Questa settimana focus su crescita, valutazione delle politiche economiche e intelligenza artificiale.
La nota dolente dell’economia italiana è la bassa crescita soprattutto delle regioni del Sud e delle Isole. La tendenza è confermata da una pubblicazione istituzionale che vede al ribasso le stime per il 2019. Un recente volume passa in rassegna le più recenti politiche di sviluppo territoriale. Ai fini di una puntuale valutazione delle policy è necessaria un’ampia disponibilità di dati mentre l’uso pionieristico di tecniche di Machine Learning dimostra che il loro impatto può essere migliorato. L’ultimo rapporto annuale dell’INPS, che fa il punto su alcune misure di welfare controverse, ha il merito di fornire una grande quantità di dati utili per stimare non solo gli effetti di queste ultime ma anche di altre azioni. Se il razionale degli interventi pubblici nel meridione aveva l’intento di colmare le differenze territoriali e favorire la convergenza tra regioni, un articolo di un autorevole think tank statunitense offre alcuni importanti spunti di riflessione. L’intelligenza artificiale, infine, farà perdere posti di lavoro? In quel caso come sarà finanziato il welfare? La risposta è urgente e non può essere tramandata alla posterità.

PREVISIONE DI CRESCITA RIVISTE AL RIBASSO, FRENANO GLI INVESTIMENTI
Nell’ultimo bollettino economico della Banca d’Italia, la previsione di crescita del PIL per il 2019 è dello 0.1%.
È al ribasso rispetto alle previsioni di inizio anno che erano dello 0.6%. Si prevede una lieve ripresa nel 2020 e nel 2021 quando sono previsti rispettivamente +0.8% e +1.0%.
Lo scenario macroeconomico del 2019 è caratterizzato da un rallentamento negli investimenti. Gli investimenti fissi lordi nel 2019 sono previsti in crescita dell’1.3% contro il 3.2% dell’anno precedente.
Pesano su queste decisioni, oltre l’incertezza congiunturale, la diminuzione degli investimenti in beni strumentali (-1.3%) dovuta alla fine degli incentivi fiscali a partire dal 2020.
Altro elemento di criticità è il perdurare dello spread sovrano elevato che irrigidisce, secondo Bankitalia in modo graduale, le condizioni di finanziamento. A maggio 2019 i prestiti bancari sono diminuiti dello 0,2 rispetto allo stesso mese del 2018, con una stima annualizzata di -0.8% nel 2019.

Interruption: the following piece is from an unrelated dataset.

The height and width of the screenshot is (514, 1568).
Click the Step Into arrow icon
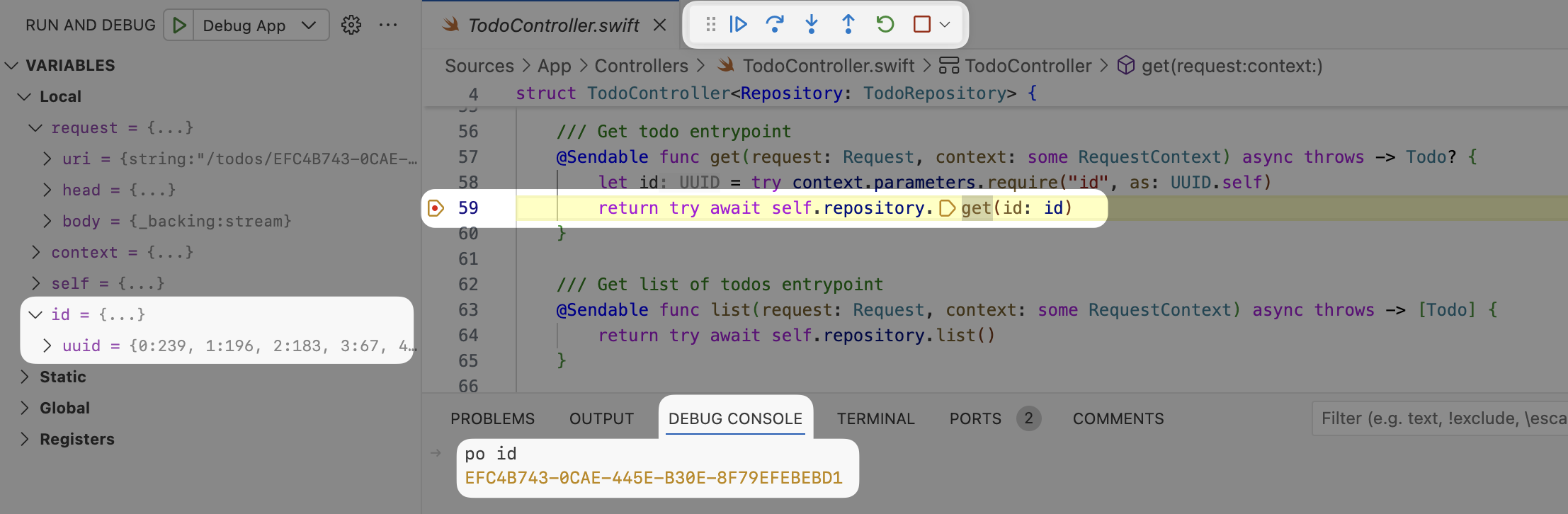point(812,25)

REDDITO DI CITTADINANZA E QUOTA 100, I PRIMI NUMERI
L’ultimo rapporto INPS fa il punto su due misure di welfare lungamente dibattute: reddito e pensione di cittadinanza (RdC/PdC) e quota 100. I beneficiari del RdC/PdC sono complessivamente poco più di 2 milioni di individui così distribuiti: 21% al Nord, 14% al Centro e 65% al Mezzogiorno.

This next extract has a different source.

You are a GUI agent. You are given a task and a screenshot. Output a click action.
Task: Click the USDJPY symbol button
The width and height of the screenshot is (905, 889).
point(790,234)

Il 62% delle domande sono state accolte, il 27% respinto, il restante 11% è ancora in stato di elaborazione. Rispetto al reddito di inclusione il cui importo medio era di 239 euro quello del RdC/PdC è più del doppio, 489 euro.
I beneficiari di quota 100 sono poco più di 150mila: 74% uomini e 36% donne. L’importo medio della prestazione è di 1.967 euro. Tra i richiedenti, dipendenti privati sono in numero doppio rispetto quelli pubblici 103mila contro 50mila. La differenze di genere dell’importo medio delle prestazioni nel settore è privato è del 24% mentre nel settore pubblico è del 10%.

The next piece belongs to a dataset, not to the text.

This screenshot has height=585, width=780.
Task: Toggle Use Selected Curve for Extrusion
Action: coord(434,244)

È necessario del tempo per valutarne gli effetti attesi nel mercato del lavoro: turnover di 3 a 1 che implicherebbe nel 2021 un effetto positivo sull’occupazione dello 0.5%, sebbene vi siano fondati dubbi a riguardo.

L’INTELLIGENZA ARTIFICIALE PAGHERÀ LE NOSTRE PENSIONI?
La rapida diffusione dell’intelligenza artificiale (AI) rischia di mettere in pericolo, nei prossimi anni, numerosi posti di lavoro e di rendere insostenibile i sistemi di welfare dei paesi dell’Unione Europea. Una prima questione nasce dai cambiamenti in atto nel mercato del lavoro dove una quota sempre maggiore o lavora in proprio o con forme non tradizionali. Questo aumenta la difficoltà di finanziamento dei sistemi di protezione sociale.
Un secondo elemento di criticità è che alcuni lavori tradizionali tendono a scomparire, privando del lavoro una percentuale significativa di lavoratori poco qualificati (circa il 56% per l’Italia). L’impatto dell’AI non ha empiricamente una direzione univoca perché da un lato diminuisce la domanda di lavoro non qualificata che sarà controbilanciata dall’incremento della domanda di lavori con elevate competenze. Quale sarà l’effetto dominante? Nell’attesa di misurane gli esiti, il “Brussels European and Global Economic Laboratory” (Bruegel) fornisce, come di consueto, elementi utili al dibattito.

LA VALUTAZIONE DEGLI INTERVENTI DEL MEZZOGIORNO, IMPRESCINDIBILE ESERCIZIO DI IMPATTO DELLE POLICY
Negli ultimi 25 anni il Mezzogiorno d’Italia ha ricevuto trasferimenti per diversi miliardi di euro ma gli effetti sulla riduzione del divario con il resto del Paese sono stati irrilevanti.
Un agile pamphlet, di carattere divulgativo pubblicato dall’Istituto Bruno Leoni (IBL), fa il punto su diverse politiche di sviluppo territoriale, concludendo che nella maggior parte dei casi sono state fallimentari o dagli effetti limitati nel tempo. L’aspetto più desolante è che i trasferimenti hanno contribuito a deteriorare il capitale sociale innescando un circolo vizioso politica/criminalità/comunità locale difficile da spezzare.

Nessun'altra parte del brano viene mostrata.